Syracuse (WSYR-TV) – According to government researchers, lung cancer is the leading cause of cancer-related deaths in the United States.

New recommendations could make it easier for long-time smokers to catch the disease earlier.

This week, the US Preventive Services Task Force (USPSTF) released the results of studies that show a significant benefit for heavy smokers who participated in yearly low-dose CT scans.

Based on the findings, the USPSTF took steps to update screening guidelines. In a draft recommendation, the panel encouraged yearly low-dose CT scans for current and former smokers, between the ages of 55 and 79, who have a least a 30 pack year history of smoking.

For example, that includes either one pack a day for 30 years or two packs a day for 15 years.

Former smokers must have quit within the past 15 years to meet the guidelines, if they're approved.

Several years ago, Dr. Leslie Kohman oversaw a clinical trial at Upstate Medical Center, involving nearly 600 people.

She believes the results of that early research prompted the studies that ultimately convinced the USPSTF to update their recommendations.

"This actually is expected to save 20,000 lives in the United States per year,” said Dr. Kohman, who is now the Upstate Cancer Center's Medical Director.

Hilary Gearity quit her pack-and-a-half a day habit after watching her father die of lung cancer.

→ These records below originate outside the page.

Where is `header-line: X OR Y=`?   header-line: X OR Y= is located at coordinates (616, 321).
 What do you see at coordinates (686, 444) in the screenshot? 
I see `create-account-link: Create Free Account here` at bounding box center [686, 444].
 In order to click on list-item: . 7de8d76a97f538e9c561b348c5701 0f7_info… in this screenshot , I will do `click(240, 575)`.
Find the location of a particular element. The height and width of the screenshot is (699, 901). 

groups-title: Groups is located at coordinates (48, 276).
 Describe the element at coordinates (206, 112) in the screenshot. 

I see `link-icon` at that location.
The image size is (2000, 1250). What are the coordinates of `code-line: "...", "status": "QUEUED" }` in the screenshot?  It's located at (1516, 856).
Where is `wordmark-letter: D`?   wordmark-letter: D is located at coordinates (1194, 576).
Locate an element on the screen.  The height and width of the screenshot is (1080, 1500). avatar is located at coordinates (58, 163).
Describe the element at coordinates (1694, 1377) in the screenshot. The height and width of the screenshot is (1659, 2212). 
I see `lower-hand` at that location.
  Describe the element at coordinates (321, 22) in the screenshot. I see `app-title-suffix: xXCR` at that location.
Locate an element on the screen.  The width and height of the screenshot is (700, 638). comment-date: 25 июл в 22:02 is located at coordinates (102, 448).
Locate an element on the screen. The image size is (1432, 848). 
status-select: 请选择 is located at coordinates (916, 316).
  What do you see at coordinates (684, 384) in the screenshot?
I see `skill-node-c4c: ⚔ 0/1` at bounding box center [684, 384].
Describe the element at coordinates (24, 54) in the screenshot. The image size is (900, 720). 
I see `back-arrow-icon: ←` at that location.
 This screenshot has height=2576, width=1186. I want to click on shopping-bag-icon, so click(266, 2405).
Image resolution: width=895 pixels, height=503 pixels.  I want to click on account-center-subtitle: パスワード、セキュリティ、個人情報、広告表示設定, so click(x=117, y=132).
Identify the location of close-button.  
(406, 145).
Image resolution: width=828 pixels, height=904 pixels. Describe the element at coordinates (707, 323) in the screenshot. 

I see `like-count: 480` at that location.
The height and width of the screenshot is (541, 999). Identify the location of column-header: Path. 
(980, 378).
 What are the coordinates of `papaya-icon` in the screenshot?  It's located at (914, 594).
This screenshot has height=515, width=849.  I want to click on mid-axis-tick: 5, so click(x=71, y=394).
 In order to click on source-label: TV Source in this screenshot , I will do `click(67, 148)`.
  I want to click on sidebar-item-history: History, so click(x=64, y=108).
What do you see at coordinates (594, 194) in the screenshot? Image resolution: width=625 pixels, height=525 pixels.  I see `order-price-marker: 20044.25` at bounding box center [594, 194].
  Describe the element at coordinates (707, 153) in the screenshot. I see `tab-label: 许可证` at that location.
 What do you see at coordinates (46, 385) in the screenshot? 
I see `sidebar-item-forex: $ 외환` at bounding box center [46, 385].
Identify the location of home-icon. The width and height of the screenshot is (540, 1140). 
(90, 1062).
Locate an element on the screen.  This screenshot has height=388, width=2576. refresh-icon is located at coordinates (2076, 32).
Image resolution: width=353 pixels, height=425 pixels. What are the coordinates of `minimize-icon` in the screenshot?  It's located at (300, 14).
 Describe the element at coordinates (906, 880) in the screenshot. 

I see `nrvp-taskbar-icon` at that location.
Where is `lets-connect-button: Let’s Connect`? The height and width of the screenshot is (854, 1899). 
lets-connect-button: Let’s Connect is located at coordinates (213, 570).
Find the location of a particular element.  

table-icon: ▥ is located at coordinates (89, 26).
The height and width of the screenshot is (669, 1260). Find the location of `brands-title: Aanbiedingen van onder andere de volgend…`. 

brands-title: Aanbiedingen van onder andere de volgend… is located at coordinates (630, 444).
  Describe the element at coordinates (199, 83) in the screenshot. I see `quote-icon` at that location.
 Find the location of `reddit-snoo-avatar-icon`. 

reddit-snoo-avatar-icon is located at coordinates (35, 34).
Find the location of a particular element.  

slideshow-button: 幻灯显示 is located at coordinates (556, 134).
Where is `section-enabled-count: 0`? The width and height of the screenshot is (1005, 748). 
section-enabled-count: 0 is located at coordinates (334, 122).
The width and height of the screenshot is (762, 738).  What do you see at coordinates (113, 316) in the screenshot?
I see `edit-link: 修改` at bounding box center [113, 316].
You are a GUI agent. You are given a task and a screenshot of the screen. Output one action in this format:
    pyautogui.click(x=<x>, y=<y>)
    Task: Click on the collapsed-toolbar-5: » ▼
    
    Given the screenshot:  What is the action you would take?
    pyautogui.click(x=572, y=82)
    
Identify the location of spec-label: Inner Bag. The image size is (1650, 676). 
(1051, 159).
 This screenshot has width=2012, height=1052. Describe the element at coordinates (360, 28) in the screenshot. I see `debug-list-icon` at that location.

"Well, I smoked for many years, many years, probably full-time smoking since I was 17. I will be 70 in December. That's a lot of years,” said Gearity.

A scan this week at Upstate Cancer Center offered Hilary peace of mind, but the risk of developing lung cancer is still high for former smokers.

That's part of the reason the USPSTF gave yearly screenings for high-risk patients a B rating.

Dr. Kohman said preventive mammograms are given the same rating.

"Under the Affordable Care Act, all recommendations from the USPSTF that receive an A or a B, must be covered by all health insurers at no co-pay or cost to the patient,” Dr. Kohman said.

Currently, high-risk patients pay $235 for a cancer scan at the Upstate Cancer Center.

Officials say it could take months for the recommendations to gain final approval, following a public comment period.

Until then, Dr. Kohman says she hopes high risk smokers will get screened with or without insurance coverage.